**Assignment**
As soon as the line containing "This screenshot has height=812, width=1463." appears in the material below, start returning lines exactly, and end with the line containing "Expand the Designers dropdown".

Data to use Block Start

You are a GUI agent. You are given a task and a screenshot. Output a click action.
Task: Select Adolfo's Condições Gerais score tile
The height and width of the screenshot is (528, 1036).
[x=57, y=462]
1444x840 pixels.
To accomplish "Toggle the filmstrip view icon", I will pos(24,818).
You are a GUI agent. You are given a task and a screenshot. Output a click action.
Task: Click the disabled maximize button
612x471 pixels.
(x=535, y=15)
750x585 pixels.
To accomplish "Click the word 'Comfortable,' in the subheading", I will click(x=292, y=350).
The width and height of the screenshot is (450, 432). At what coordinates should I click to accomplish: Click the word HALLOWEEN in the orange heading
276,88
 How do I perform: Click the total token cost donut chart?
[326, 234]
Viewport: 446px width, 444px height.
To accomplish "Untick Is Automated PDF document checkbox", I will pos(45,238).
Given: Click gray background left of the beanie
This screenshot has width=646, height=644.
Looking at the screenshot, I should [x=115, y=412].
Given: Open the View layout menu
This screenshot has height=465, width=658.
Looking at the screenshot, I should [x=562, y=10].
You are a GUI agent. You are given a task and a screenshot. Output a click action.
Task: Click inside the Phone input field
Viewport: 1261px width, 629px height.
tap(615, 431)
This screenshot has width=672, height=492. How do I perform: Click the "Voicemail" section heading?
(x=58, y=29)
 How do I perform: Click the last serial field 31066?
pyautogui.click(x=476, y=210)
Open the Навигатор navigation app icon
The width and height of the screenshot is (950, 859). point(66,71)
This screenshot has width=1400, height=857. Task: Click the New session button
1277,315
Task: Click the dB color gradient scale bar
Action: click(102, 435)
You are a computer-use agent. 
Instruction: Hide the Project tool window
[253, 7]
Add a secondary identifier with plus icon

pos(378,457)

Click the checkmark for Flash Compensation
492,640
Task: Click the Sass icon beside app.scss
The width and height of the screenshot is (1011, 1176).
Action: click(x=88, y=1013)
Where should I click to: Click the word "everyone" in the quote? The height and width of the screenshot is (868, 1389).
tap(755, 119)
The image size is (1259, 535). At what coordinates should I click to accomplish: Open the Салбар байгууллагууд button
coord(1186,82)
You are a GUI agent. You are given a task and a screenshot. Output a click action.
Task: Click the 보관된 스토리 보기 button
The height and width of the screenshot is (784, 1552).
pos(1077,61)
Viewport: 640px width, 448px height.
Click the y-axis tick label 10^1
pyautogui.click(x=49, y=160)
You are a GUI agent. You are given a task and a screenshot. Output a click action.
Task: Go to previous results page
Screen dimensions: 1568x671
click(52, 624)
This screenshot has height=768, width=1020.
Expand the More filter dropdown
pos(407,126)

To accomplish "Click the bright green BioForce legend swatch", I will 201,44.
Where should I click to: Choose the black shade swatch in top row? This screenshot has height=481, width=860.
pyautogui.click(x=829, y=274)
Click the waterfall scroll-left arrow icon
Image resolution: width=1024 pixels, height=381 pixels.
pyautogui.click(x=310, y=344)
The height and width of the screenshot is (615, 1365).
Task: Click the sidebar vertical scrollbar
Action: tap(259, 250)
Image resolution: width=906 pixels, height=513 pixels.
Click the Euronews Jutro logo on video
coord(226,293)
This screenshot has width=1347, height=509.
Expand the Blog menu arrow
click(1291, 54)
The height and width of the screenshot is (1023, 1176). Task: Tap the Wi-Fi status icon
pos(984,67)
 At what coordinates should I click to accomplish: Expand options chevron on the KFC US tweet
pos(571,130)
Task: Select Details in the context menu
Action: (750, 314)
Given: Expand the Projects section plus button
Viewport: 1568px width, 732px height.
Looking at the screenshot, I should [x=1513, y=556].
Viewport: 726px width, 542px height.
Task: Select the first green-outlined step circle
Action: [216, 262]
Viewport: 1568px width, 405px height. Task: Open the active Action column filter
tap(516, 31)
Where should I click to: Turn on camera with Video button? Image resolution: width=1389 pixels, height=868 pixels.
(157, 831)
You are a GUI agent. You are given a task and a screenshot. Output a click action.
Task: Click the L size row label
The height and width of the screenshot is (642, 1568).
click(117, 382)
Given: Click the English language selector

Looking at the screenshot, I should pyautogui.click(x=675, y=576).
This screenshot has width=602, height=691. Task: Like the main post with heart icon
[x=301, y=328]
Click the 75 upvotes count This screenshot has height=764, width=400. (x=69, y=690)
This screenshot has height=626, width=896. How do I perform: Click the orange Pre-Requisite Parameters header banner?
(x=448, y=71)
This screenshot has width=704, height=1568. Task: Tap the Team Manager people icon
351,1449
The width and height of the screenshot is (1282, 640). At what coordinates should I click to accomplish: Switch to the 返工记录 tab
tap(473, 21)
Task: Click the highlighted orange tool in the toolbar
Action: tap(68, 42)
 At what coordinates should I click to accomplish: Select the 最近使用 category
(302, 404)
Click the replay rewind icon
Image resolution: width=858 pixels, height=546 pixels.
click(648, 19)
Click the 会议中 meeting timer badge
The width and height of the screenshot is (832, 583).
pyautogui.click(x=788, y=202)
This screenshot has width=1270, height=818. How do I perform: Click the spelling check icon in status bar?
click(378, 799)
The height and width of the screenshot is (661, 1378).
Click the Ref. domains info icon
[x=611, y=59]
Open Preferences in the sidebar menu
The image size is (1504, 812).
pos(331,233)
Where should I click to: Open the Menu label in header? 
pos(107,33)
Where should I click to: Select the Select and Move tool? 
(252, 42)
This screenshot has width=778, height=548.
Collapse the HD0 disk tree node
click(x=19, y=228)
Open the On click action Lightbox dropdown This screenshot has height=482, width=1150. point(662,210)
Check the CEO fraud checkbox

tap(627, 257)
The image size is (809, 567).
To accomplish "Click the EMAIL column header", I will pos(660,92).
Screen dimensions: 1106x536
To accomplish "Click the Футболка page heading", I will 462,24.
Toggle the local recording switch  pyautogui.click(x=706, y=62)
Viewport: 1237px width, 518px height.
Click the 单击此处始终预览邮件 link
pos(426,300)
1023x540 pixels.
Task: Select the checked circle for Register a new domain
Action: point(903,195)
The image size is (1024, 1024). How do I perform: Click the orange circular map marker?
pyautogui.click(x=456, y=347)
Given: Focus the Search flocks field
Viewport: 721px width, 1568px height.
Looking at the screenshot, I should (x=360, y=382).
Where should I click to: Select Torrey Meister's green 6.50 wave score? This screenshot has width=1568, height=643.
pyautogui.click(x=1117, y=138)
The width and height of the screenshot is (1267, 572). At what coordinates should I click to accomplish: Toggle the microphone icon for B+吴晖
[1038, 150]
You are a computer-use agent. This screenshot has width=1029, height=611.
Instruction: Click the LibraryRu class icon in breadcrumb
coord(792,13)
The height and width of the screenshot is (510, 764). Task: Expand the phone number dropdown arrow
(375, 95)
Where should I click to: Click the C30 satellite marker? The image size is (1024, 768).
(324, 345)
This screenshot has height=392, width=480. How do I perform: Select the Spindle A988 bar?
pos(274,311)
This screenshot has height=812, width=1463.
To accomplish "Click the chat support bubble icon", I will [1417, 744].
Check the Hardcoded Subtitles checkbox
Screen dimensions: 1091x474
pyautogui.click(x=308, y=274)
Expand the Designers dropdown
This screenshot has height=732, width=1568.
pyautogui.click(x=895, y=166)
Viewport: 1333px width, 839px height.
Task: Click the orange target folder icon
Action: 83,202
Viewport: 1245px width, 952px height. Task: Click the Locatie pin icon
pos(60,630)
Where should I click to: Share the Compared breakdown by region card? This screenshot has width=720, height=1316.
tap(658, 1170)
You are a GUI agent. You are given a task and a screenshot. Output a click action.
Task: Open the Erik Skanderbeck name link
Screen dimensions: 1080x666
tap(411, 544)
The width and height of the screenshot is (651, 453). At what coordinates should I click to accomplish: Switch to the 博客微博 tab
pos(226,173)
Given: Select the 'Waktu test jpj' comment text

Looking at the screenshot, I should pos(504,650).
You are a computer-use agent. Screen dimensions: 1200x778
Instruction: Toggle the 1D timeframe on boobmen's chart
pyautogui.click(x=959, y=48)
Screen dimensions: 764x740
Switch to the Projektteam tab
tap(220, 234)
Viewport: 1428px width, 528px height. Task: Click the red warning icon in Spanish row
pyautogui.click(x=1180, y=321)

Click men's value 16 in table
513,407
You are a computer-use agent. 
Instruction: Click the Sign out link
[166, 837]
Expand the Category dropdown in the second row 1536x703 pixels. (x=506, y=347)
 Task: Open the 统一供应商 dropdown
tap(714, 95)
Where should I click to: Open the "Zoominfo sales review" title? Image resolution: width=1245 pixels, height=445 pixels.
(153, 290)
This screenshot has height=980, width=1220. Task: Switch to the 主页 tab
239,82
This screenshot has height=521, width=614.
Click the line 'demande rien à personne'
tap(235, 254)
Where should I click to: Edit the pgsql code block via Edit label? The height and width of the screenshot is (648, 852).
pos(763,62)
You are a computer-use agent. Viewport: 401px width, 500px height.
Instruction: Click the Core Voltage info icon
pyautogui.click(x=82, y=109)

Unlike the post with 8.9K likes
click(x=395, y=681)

Data to use Block End

**Task output**
This screenshot has height=812, width=1463.
To accomplish "Click the chat support bubble icon", I will [1417, 744].
Check the Hardcoded Subtitles checkbox
Screen dimensions: 1091x474
pyautogui.click(x=308, y=274)
Expand the Designers dropdown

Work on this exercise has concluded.